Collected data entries
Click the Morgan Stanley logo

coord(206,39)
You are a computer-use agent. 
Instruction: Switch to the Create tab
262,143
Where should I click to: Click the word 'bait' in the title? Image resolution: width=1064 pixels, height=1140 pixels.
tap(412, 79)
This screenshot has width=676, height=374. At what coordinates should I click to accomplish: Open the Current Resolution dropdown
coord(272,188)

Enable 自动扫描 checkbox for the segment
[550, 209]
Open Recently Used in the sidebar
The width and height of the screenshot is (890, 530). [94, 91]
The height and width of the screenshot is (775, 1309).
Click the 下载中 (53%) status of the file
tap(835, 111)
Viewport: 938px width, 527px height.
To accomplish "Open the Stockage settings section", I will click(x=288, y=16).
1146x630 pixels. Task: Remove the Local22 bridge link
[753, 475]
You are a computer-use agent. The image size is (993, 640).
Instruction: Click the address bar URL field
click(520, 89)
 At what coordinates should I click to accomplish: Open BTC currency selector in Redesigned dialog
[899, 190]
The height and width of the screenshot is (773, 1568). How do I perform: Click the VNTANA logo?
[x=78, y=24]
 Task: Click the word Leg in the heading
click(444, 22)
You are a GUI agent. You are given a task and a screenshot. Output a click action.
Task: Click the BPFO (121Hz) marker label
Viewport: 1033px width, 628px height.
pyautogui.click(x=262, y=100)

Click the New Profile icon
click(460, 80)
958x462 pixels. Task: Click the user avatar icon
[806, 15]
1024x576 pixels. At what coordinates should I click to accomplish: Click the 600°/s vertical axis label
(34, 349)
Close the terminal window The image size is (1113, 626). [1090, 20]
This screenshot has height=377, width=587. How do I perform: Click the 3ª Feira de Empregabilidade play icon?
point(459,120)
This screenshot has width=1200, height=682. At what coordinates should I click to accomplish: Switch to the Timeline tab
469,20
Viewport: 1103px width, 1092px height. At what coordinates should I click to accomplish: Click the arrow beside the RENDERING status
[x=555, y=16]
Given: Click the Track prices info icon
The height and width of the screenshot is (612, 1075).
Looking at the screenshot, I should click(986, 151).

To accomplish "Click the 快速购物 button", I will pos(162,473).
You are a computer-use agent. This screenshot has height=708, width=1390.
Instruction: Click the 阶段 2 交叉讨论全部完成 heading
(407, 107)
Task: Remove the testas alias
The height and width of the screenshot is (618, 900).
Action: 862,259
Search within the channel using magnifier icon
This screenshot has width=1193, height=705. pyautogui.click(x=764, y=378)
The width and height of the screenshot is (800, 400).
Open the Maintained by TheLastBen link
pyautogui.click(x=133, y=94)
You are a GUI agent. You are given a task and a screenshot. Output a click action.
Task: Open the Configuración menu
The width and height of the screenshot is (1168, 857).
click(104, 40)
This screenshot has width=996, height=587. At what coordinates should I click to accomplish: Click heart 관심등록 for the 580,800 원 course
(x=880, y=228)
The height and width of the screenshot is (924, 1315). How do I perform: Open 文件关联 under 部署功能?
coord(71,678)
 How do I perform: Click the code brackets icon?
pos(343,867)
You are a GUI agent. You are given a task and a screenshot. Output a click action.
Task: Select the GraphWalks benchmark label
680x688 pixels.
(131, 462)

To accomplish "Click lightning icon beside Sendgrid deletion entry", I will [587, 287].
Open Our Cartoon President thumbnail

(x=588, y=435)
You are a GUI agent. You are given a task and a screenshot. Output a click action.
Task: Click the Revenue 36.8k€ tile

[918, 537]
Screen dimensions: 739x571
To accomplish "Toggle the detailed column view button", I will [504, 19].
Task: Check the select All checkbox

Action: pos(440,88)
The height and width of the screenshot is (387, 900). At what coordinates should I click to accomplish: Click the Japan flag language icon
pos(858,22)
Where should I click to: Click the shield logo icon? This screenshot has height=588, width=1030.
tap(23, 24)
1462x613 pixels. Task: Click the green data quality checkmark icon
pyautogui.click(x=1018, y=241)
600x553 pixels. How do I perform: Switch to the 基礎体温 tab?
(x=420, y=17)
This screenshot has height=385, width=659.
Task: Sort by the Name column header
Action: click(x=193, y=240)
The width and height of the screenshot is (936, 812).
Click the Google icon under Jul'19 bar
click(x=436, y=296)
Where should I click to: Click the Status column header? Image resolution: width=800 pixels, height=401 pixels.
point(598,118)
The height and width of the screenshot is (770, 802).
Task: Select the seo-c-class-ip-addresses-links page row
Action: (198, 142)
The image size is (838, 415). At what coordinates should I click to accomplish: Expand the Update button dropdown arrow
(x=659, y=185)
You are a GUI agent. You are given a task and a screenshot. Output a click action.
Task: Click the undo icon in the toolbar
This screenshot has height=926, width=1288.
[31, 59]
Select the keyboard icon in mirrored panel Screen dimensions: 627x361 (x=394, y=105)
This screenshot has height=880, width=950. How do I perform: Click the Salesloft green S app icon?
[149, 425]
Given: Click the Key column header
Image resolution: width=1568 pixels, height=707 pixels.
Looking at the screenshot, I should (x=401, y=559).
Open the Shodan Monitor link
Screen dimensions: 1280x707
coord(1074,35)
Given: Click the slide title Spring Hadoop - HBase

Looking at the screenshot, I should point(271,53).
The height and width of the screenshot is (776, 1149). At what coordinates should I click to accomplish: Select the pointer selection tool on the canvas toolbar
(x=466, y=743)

**Brief**
Please retype, exactly as written, every line from the line containing "Given: Click the Key column header" through the last line of the records above, including both of those lines, and nothing else.

**Your response**
Given: Click the Key column header
Image resolution: width=1568 pixels, height=707 pixels.
Looking at the screenshot, I should (x=401, y=559).
Open the Shodan Monitor link
Screen dimensions: 1280x707
coord(1074,35)
Given: Click the slide title Spring Hadoop - HBase

Looking at the screenshot, I should point(271,53).
The height and width of the screenshot is (776, 1149). At what coordinates should I click to accomplish: Select the pointer selection tool on the canvas toolbar
(x=466, y=743)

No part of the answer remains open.